— PROBLEM STATEMENT —
Could you condense the paragraph beginning "The institute is designed" in the article below into a short bulleted list that keeps its main facts?

— TEXT —
The University of Arkansas in Fayetteville announced Ranu Jung will be the founding executive director of the university’s $194 million Institute for Integrative and Innovative Research (I3R).
Jung has been the head of the Department of Biomedical Engineering at Florida International University since 2011. She will start at I3R in December.
“We are thrilled to welcome Dr. Jung to the University of Arkansas,” said UA interim Chancellor Charles Robinson. “The Institute for Integrative and Innovative Research will propel the University of Arkansas as a global leader in discovery and applied innovation, and Dr. Jung is the ideal leader to help take us there. She is a world-renowned researcher and visionary.”
The institute is designed to invigorate the university’s research, development and marketability of discoveries after a $194.7 million gift from the Walton Family Charitable Support Foundation in July 2020. Jung has been awarded more than $27 million in research grants and has 12 U.S. patents in biomedical and neural engineering.
At FIU, Jung developed technologies to help mitigate the effects of limb amputation and neurodegenerative diseases.

— DATA FOR ANALYSIS —
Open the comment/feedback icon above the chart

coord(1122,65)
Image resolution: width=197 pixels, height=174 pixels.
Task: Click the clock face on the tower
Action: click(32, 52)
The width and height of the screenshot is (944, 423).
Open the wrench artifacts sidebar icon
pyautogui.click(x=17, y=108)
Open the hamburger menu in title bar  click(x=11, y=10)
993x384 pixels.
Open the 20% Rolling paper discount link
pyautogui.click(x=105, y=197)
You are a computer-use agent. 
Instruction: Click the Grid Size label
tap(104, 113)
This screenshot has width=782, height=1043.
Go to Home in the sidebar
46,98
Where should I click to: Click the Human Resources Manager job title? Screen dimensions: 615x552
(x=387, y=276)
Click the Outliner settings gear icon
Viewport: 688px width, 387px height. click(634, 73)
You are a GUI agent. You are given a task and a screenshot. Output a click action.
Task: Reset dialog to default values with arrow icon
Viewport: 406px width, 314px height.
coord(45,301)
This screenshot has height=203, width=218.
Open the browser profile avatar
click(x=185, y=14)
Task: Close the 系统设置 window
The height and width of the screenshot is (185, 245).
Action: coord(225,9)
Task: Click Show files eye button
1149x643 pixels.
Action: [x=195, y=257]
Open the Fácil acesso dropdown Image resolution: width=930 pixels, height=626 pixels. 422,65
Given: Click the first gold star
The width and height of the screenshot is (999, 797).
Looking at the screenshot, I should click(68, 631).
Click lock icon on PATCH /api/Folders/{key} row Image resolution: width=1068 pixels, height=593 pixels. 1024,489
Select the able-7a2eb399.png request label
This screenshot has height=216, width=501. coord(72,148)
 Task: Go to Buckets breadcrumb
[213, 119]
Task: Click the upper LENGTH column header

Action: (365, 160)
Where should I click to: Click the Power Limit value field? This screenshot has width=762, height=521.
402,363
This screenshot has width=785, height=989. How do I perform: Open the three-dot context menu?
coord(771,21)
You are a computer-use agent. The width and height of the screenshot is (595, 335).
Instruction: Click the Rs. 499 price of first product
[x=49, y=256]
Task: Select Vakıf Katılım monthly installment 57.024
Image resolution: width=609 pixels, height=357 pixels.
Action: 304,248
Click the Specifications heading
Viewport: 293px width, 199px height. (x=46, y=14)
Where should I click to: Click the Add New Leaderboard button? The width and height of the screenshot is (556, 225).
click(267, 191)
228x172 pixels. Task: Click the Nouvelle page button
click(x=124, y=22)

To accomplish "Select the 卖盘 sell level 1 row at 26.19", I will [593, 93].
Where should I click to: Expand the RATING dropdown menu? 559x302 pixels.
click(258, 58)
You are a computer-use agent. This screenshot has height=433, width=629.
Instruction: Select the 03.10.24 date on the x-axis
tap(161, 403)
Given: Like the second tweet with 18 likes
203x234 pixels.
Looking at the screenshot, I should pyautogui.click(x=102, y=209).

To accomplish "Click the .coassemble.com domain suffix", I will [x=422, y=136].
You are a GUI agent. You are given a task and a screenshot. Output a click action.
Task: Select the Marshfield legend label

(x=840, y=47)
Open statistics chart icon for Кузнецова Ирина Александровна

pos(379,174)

— ANSWER BOX —
- The institute is meant to invigorate the university's research, development and marketability of discoveries.
- It follows a $194.7 million gift from the Walton Family Charitable Support Foundation in July 2020.
- Jung has been awarded more than $27 million in research grants.
- She holds 12 U.S. patents in biomedical and neural engineering.